**Exercise instructions:** Having found the line containing "Instruction: Click the yellow" in the data below, reproduce that line and each one after it to the end, exactly, and include nothing else.

Items from a dataset
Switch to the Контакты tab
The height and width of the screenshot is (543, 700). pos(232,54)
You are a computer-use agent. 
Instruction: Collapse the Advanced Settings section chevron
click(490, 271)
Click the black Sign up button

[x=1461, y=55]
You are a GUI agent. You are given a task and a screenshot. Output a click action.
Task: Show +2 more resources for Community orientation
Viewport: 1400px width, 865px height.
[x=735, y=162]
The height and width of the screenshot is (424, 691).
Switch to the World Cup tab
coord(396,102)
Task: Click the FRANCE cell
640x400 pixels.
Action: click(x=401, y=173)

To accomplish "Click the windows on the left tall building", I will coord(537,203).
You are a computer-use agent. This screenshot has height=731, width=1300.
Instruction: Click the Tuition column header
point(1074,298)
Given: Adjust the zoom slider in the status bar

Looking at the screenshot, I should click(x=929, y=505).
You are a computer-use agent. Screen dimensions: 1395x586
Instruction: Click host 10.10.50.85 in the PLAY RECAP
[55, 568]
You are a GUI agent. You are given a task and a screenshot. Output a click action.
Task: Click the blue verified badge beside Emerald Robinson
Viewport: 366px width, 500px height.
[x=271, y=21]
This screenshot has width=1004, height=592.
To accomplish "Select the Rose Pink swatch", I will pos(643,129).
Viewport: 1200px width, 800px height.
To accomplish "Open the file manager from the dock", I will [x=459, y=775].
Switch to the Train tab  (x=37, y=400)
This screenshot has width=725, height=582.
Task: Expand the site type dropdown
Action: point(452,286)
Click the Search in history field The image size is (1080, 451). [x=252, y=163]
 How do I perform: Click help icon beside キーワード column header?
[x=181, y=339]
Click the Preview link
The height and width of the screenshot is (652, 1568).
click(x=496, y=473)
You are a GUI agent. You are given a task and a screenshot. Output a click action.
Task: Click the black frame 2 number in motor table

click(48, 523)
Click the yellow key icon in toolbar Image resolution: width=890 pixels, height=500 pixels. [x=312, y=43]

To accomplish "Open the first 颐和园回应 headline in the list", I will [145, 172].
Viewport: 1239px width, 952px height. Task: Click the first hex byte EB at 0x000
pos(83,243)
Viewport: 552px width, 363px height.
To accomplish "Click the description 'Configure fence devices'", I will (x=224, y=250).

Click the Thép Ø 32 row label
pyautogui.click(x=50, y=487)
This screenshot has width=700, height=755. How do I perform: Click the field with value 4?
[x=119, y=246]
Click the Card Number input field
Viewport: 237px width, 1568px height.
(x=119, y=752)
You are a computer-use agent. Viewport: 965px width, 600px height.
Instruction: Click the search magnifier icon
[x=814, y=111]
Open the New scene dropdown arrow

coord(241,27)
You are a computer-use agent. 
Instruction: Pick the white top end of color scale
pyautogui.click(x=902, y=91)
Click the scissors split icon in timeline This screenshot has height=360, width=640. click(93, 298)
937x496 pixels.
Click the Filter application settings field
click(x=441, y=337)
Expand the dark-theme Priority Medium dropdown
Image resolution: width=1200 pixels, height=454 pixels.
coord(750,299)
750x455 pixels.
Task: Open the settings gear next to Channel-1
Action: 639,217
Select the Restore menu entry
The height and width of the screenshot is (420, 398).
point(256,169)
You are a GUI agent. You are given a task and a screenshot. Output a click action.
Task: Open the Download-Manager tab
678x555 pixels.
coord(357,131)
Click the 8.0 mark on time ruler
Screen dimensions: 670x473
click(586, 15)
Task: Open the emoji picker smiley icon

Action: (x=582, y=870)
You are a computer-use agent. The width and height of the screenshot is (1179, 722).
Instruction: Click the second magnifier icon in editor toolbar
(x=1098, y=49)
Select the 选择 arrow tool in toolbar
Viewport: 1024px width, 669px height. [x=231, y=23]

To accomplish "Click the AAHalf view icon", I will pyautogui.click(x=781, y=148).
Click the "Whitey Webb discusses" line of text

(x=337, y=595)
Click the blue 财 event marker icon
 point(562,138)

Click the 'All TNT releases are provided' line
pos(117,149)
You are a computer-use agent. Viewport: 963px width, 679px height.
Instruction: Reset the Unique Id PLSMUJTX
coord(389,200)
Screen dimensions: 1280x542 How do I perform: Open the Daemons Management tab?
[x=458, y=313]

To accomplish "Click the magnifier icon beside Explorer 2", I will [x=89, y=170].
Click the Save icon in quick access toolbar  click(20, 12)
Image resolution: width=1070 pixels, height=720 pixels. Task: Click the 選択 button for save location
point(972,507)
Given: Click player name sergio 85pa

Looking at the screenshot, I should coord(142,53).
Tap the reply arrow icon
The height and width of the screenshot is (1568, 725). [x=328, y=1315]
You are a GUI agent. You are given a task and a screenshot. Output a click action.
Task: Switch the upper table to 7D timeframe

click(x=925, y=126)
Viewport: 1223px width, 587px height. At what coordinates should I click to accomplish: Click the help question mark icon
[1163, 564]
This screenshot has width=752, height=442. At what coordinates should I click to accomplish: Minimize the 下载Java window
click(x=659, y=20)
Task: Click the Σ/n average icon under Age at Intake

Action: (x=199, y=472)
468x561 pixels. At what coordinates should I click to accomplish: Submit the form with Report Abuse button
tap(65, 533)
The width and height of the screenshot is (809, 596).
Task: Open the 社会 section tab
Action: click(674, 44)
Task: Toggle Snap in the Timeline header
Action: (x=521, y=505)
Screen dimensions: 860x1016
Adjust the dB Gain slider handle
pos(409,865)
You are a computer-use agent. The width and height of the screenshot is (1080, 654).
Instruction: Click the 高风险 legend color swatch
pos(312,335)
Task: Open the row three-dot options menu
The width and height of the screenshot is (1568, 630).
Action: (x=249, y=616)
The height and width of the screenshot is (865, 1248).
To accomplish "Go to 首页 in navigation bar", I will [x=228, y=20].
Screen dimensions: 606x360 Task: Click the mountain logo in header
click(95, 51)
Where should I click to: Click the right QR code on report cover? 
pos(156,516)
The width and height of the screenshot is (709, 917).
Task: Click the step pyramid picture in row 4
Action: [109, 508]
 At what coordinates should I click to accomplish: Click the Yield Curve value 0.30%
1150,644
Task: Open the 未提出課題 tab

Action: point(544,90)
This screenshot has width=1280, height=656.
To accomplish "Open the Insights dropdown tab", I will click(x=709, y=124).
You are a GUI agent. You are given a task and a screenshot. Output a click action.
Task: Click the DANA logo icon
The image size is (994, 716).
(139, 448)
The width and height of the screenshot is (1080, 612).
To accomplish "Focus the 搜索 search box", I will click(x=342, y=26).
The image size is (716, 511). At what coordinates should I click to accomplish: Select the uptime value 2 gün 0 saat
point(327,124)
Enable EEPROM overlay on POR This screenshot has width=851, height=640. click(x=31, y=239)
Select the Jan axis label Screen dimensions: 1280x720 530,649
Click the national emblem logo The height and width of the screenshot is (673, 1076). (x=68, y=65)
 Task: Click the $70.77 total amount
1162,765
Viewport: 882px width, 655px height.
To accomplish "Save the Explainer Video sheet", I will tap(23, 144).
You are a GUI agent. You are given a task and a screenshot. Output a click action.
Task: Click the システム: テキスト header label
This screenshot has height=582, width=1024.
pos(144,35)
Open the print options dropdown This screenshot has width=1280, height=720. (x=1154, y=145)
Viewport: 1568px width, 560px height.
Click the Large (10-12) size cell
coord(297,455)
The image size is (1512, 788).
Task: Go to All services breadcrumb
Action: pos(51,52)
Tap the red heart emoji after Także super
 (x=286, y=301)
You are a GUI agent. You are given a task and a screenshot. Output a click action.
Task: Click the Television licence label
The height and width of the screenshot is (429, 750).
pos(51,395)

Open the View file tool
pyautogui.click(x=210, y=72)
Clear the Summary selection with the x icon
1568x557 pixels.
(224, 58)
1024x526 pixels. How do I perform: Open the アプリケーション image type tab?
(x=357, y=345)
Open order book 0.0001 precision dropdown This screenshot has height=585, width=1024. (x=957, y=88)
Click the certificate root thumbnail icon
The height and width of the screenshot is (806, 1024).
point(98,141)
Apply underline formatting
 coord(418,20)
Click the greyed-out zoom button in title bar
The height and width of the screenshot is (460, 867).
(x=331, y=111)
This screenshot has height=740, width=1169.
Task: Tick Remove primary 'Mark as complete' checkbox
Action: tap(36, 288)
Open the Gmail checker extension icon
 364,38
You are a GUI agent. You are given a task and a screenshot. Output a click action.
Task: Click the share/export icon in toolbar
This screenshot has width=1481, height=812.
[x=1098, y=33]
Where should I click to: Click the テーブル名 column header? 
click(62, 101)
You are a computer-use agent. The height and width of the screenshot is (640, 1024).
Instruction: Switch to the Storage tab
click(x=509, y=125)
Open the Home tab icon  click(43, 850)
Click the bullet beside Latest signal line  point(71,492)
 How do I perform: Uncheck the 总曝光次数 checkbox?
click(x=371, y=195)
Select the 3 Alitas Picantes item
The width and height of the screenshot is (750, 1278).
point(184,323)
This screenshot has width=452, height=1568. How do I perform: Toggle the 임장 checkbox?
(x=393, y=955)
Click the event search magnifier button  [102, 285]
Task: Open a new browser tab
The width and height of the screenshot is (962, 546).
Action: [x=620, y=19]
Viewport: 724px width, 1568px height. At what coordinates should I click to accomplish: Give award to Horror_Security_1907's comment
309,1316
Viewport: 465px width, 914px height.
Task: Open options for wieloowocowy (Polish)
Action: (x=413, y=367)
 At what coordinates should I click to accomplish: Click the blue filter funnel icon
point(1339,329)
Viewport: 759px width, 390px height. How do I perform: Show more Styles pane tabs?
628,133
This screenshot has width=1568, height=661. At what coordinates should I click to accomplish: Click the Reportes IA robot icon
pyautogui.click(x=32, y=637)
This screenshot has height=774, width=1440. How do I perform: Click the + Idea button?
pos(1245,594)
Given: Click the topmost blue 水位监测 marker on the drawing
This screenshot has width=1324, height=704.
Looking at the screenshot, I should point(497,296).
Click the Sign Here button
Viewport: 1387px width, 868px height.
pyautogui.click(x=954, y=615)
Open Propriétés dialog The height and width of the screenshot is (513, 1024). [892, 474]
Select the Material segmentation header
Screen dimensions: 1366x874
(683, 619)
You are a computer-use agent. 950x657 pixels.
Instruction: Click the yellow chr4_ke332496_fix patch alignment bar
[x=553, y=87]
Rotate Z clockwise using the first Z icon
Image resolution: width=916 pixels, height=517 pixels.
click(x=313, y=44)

**Output for this exercise:**
Instruction: Click the yellow chr4_ke332496_fix patch alignment bar
[x=553, y=87]
Rotate Z clockwise using the first Z icon
Image resolution: width=916 pixels, height=517 pixels.
click(x=313, y=44)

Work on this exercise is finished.